(Click-target data)
/---
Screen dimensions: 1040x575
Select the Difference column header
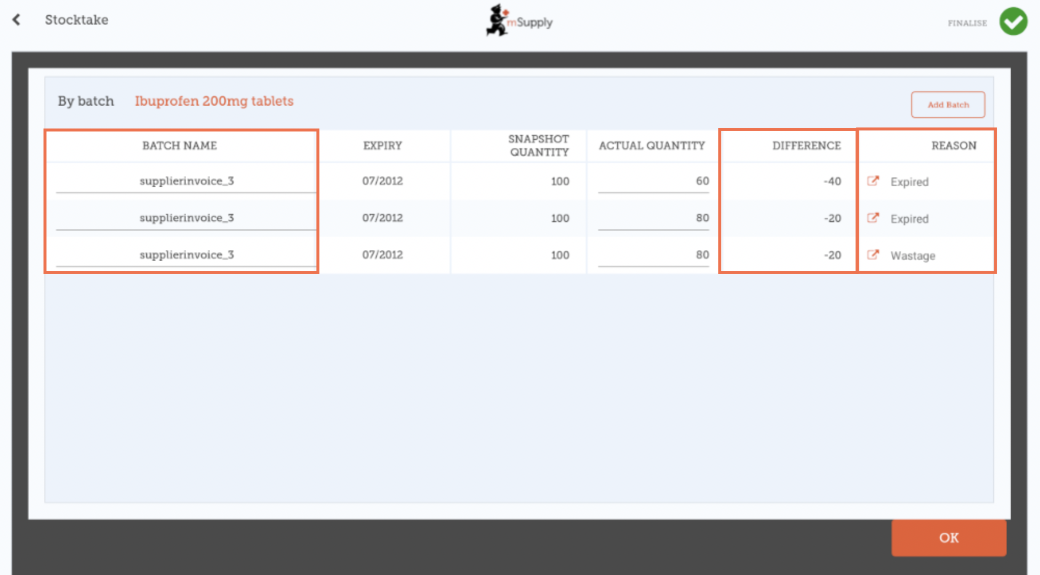pyautogui.click(x=806, y=146)
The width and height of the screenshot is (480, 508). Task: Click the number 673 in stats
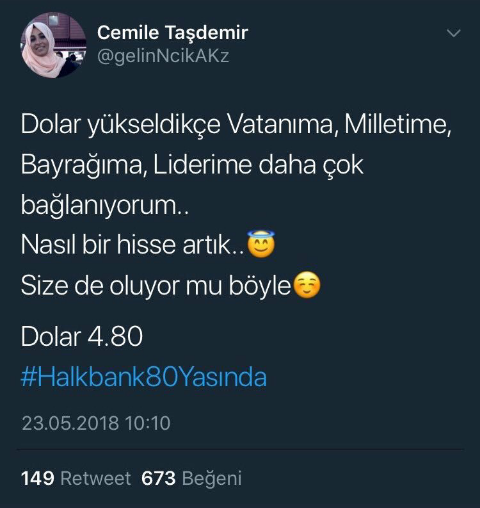coord(158,478)
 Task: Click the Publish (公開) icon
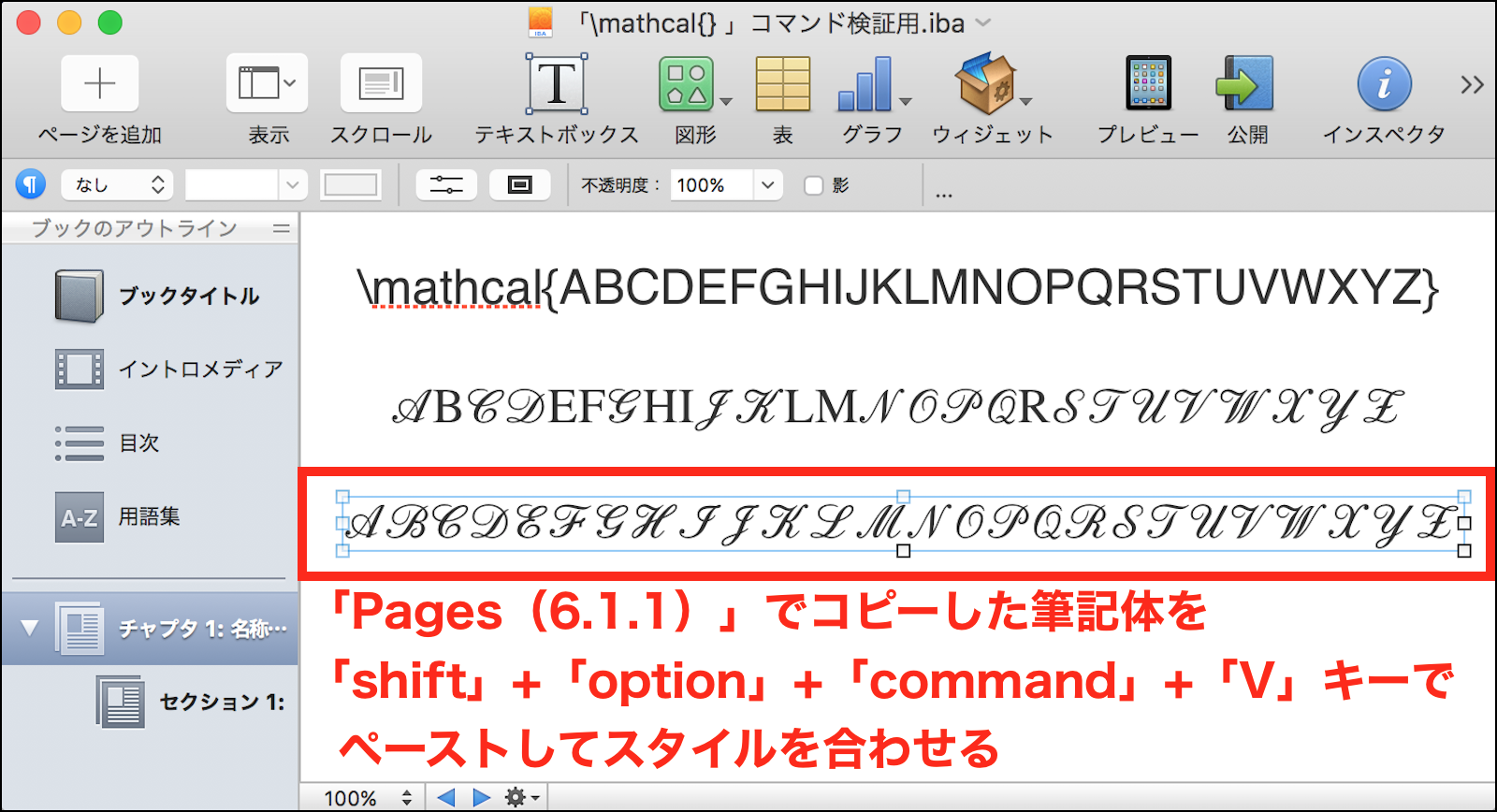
\---
> What to work on: Change every "Task" in the entries above to "Instruction" and reproduce them otherwise unaltered. Omit the pictures from your answer.

> Output for this task:
Screen dimensions: 1040x575
Select the Difference column header
pyautogui.click(x=806, y=146)
The width and height of the screenshot is (480, 508). Instruction: Click the number 673 in stats
coord(158,478)
 Instruction: Click the Publish (公開) icon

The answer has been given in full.